TASK PROMPT: Line by line, return the data exactly as shown.

EXCERPTED DATA:
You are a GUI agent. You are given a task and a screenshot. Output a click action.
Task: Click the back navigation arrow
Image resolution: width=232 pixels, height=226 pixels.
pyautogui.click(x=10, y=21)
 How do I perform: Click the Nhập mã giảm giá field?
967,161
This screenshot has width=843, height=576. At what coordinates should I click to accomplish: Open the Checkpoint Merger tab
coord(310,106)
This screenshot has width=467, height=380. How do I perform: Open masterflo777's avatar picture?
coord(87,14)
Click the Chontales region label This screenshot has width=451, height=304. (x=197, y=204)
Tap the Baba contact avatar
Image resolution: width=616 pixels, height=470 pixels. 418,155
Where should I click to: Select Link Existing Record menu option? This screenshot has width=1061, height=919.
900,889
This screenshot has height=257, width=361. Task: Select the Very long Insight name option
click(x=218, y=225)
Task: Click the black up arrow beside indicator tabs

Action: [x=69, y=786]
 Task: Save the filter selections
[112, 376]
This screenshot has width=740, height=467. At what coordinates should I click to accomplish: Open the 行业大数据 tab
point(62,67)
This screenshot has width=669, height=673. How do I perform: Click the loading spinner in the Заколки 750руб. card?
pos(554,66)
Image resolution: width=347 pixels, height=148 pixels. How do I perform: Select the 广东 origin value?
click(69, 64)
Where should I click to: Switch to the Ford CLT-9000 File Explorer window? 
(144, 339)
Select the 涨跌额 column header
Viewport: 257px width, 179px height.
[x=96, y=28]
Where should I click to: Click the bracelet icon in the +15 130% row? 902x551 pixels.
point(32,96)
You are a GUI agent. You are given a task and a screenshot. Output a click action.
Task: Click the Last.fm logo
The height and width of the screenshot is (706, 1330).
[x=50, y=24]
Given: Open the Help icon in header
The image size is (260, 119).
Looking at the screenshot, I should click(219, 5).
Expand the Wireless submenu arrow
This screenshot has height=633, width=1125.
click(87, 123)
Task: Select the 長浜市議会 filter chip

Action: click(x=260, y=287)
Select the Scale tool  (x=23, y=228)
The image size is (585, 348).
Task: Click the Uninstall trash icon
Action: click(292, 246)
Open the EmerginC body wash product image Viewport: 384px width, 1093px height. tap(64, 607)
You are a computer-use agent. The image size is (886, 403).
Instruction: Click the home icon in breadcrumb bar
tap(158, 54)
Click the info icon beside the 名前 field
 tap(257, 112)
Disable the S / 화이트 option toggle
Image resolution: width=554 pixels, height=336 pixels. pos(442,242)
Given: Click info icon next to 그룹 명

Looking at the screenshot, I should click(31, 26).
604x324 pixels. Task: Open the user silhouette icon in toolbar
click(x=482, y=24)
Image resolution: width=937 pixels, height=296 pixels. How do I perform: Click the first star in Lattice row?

ANSWER SECTION:
You are a GUI agent. You are given a task and a screenshot. Output a click action.
Task: Click the back navigation arrow
Image resolution: width=232 pixels, height=226 pixels.
pyautogui.click(x=10, y=21)
 How do I perform: Click the Nhập mã giảm giá field?
967,161
This screenshot has width=843, height=576. At what coordinates should I click to accomplish: Open the Checkpoint Merger tab
coord(310,106)
This screenshot has width=467, height=380. How do I perform: Open masterflo777's avatar picture?
coord(87,14)
Click the Chontales region label This screenshot has width=451, height=304. (x=197, y=204)
Tap the Baba contact avatar
Image resolution: width=616 pixels, height=470 pixels. 418,155
Where should I click to: Select Link Existing Record menu option? This screenshot has width=1061, height=919.
900,889
This screenshot has height=257, width=361. Task: Select the Very long Insight name option
click(x=218, y=225)
Task: Click the black up arrow beside indicator tabs

Action: [x=69, y=786]
 Task: Save the filter selections
[112, 376]
This screenshot has width=740, height=467. At what coordinates should I click to accomplish: Open the 行业大数据 tab
point(62,67)
This screenshot has width=669, height=673. How do I perform: Click the loading spinner in the Заколки 750руб. card?
pos(554,66)
Image resolution: width=347 pixels, height=148 pixels. How do I perform: Select the 广东 origin value?
click(69, 64)
Where should I click to: Switch to the Ford CLT-9000 File Explorer window? 
(144, 339)
Select the 涨跌额 column header
Viewport: 257px width, 179px height.
[x=96, y=28]
Where should I click to: Click the bracelet icon in the +15 130% row? 902x551 pixels.
point(32,96)
You are a GUI agent. You are given a task and a screenshot. Output a click action.
Task: Click the Last.fm logo
The height and width of the screenshot is (706, 1330).
[x=50, y=24]
Given: Open the Help icon in header
The image size is (260, 119).
Looking at the screenshot, I should click(219, 5).
Expand the Wireless submenu arrow
This screenshot has height=633, width=1125.
click(87, 123)
Task: Select the 長浜市議会 filter chip

Action: click(x=260, y=287)
Select the Scale tool  (x=23, y=228)
The image size is (585, 348).
Task: Click the Uninstall trash icon
Action: click(292, 246)
Open the EmerginC body wash product image Viewport: 384px width, 1093px height. tap(64, 607)
You are a computer-use agent. The image size is (886, 403).
Instruction: Click the home icon in breadcrumb bar
tap(158, 54)
Click the info icon beside the 名前 field
 tap(257, 112)
Disable the S / 화이트 option toggle
Image resolution: width=554 pixels, height=336 pixels. pos(442,242)
Given: Click info icon next to 그룹 명

Looking at the screenshot, I should click(31, 26).
604x324 pixels. Task: Open the user silhouette icon in toolbar
click(x=482, y=24)
Image resolution: width=937 pixels, height=296 pixels. How do I perform: Click the first star in Lattice row?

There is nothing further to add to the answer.